The problem: Omit the images. Copy each entry word for word.

::::::::

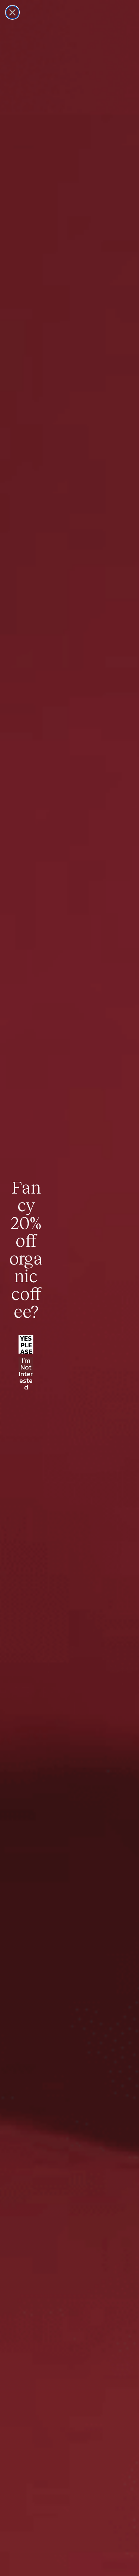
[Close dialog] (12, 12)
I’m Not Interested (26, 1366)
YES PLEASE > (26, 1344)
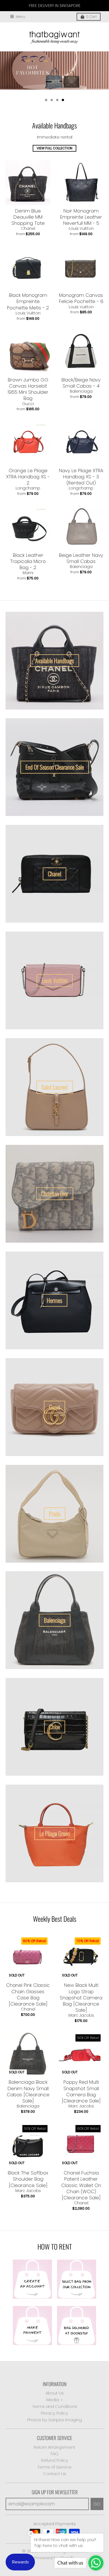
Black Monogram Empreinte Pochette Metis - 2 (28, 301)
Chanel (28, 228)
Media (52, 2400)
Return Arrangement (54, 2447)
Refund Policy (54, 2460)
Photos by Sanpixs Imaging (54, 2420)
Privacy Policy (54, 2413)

::::::::

Answer to this task:
[Close dialog] (12, 12)
I’m Not Interested (26, 1366)
YES PLEASE > (26, 1344)
Black Monogram Empreinte Pochette Metis - 2 (28, 301)
Chanel (28, 228)
Media (52, 2400)
Return Arrangement (54, 2447)
Refund Policy (54, 2460)
Photos by Sanpixs Imaging (54, 2420)
Privacy Policy (54, 2413)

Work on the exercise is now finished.